In the previous posts I have remarked on the drama of stairs. That drama is certainly reinforced by the actual design of the stair – its details and materials, certainly its shape and how sharp or relaxed the descent or ascent. Unfortunately, as architects love stairs, we can get a bit carried away with this sense of drama and go a bit overboard.
The drama here may have a lot more to do with the probability of falling and ending up as a bloody heap at the bottom of the beautiful stairs. Architects complain all the time about building codes. However, some might make a bit of sense. Like providing a handrail. Or maybe guardrails. Or treads that you won’t slip on. Or all of the above.
This stuff is known in the industry as “stair porn”. It looks a bit shocking and bit amazing and not very good for you. This kind of visual drama misses the point entirely as far as I’m concerned.

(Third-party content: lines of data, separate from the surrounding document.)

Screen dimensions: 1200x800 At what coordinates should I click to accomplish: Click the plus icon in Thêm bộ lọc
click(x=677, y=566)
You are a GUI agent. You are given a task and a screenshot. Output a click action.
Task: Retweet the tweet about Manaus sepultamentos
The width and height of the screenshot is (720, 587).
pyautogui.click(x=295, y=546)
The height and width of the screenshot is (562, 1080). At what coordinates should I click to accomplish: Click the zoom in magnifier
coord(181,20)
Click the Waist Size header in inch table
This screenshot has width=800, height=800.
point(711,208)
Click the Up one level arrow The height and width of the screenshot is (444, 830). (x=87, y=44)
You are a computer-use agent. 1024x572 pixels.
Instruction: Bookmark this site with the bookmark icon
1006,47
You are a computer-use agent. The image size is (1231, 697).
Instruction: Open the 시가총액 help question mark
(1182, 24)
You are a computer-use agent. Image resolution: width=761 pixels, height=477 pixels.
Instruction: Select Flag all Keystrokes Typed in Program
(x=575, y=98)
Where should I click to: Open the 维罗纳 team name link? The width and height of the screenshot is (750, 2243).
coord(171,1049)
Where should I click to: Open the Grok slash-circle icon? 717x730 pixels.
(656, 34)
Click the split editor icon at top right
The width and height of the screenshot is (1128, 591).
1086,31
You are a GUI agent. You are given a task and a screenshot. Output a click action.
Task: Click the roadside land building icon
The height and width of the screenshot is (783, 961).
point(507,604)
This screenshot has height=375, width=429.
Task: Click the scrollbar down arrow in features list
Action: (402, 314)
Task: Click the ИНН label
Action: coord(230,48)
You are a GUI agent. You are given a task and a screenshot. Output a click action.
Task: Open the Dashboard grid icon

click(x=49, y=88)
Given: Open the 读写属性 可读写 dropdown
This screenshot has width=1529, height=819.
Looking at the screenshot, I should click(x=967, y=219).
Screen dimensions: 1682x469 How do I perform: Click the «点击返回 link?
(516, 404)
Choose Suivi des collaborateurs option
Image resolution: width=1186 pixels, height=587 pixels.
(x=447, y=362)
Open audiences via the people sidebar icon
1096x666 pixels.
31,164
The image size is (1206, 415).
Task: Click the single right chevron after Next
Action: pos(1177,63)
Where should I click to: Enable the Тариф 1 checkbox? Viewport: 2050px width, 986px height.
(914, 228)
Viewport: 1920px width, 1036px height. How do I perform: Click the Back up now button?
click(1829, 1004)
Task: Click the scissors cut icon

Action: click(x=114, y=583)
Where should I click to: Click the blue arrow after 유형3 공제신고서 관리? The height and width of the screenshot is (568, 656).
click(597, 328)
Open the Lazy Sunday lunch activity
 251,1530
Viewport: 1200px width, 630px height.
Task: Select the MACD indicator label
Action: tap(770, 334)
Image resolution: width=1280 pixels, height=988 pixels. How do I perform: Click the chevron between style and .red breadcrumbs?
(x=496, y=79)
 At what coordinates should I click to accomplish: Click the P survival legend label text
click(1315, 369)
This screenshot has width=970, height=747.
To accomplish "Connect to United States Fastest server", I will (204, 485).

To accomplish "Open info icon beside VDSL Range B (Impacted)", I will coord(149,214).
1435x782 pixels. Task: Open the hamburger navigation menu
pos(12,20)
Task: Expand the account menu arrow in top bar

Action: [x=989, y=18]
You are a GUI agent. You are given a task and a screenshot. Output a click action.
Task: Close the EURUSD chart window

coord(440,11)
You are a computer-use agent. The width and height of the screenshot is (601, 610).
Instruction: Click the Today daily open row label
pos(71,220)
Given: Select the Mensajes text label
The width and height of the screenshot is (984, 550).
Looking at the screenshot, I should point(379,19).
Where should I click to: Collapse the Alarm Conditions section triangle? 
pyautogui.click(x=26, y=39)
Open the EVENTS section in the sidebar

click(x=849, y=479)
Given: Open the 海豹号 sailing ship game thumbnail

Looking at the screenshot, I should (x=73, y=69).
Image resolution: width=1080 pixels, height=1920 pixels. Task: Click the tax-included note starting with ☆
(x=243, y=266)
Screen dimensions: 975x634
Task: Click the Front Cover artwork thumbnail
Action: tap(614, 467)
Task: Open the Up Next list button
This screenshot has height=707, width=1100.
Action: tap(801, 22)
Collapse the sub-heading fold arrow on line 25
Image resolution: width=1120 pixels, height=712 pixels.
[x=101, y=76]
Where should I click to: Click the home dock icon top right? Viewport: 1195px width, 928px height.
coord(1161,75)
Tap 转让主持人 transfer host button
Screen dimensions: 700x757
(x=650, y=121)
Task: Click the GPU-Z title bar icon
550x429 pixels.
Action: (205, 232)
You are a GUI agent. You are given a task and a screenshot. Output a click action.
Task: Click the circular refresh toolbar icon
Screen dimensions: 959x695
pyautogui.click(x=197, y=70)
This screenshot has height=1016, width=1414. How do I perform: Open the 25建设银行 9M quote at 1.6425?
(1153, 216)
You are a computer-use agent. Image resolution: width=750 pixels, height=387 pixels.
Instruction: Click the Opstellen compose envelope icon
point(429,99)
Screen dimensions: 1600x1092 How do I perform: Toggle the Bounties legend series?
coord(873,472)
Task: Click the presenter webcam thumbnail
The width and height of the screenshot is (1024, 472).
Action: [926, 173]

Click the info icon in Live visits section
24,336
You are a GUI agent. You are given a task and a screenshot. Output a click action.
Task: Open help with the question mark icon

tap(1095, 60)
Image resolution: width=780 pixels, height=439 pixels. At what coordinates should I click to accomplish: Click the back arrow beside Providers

The drama of a stair is the potential and very real moment of moving up or down it. The stair literally transcends, breaks you free from the surface of the earth or at the very least it is Scarlett sweeping down to Rhett. If the stair itself requires so much attention to the careful placement of every foot and hand, then maybe that heightens the tension of the transition but only in the most negative and frankly childish sort of way. These glossy stairs that work so hard in their minimalism and lightness to defy gravity all seem to flee from the real potential of a stair – engaging gravity itself, pulling yourself up or plunging down.